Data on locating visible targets
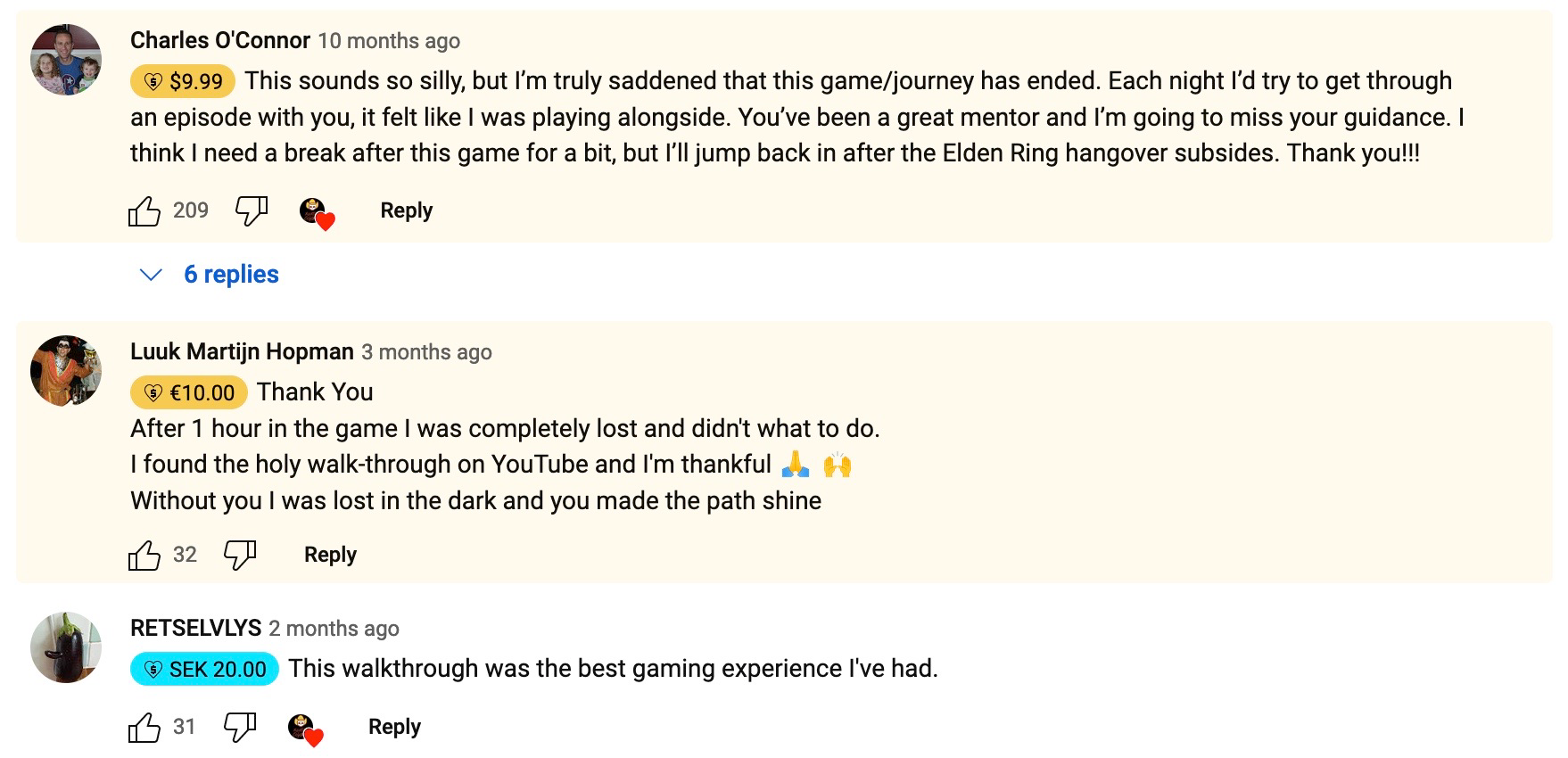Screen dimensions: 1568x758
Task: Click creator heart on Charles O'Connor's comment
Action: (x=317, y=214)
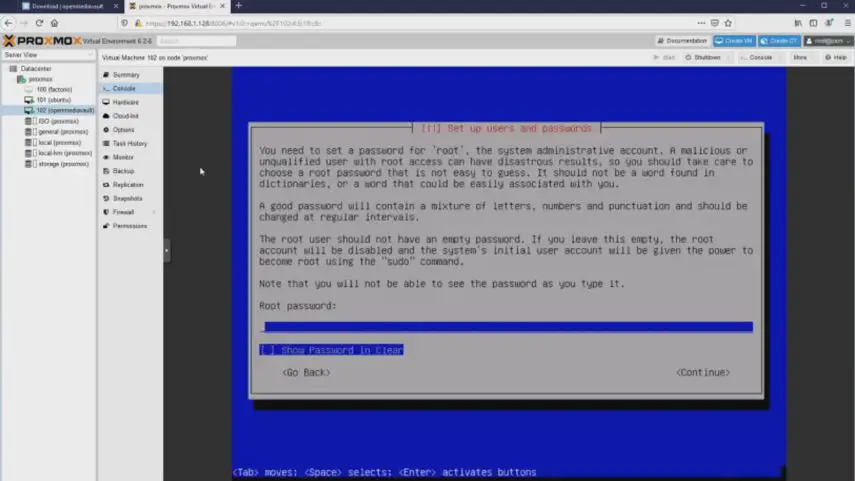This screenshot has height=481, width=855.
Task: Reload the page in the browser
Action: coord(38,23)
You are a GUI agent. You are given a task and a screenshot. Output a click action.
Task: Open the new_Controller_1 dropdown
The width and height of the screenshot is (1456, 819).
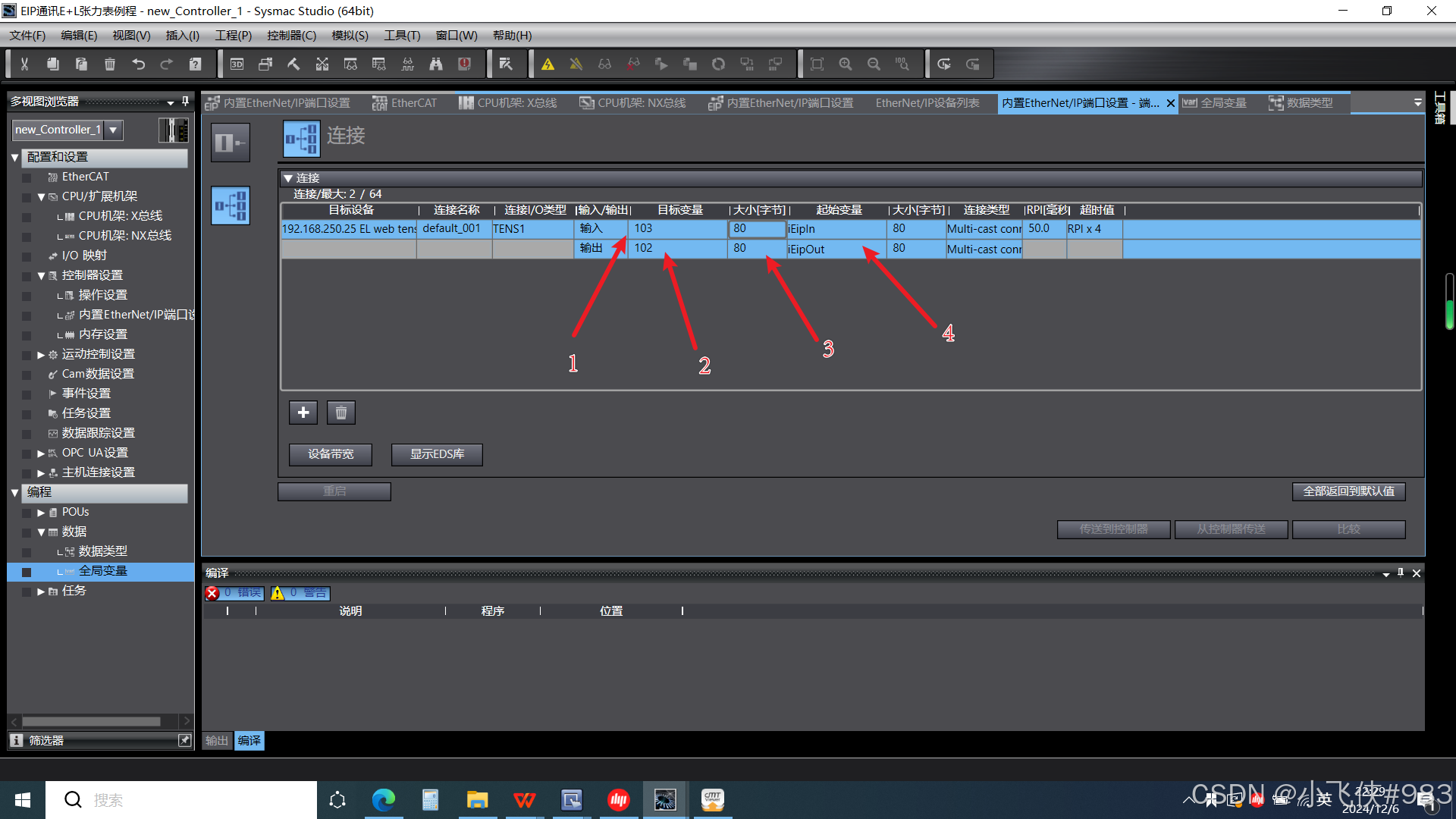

WHAT IS BEING ASKED - Rewrite the entries above as a JSON list of strings, one string per line, skipping any blank lines. Omit the pictures from your answer.

THE SOLUTION -
[
  "Screen dimensions: 1568x758",
  "Task: Click creator heart on Charles O'Connor's comment",
  "Action: (x=317, y=214)",
  "This screenshot has height=481, width=855.",
  "Task: Reload the page in the browser",
  "Action: coord(38,23)",
  "You are a GUI agent. You are given a task and a screenshot. Output a click action.",
  "Task: Open the new_Controller_1 dropdown",
  "The width and height of the screenshot is (1456, 819)."
]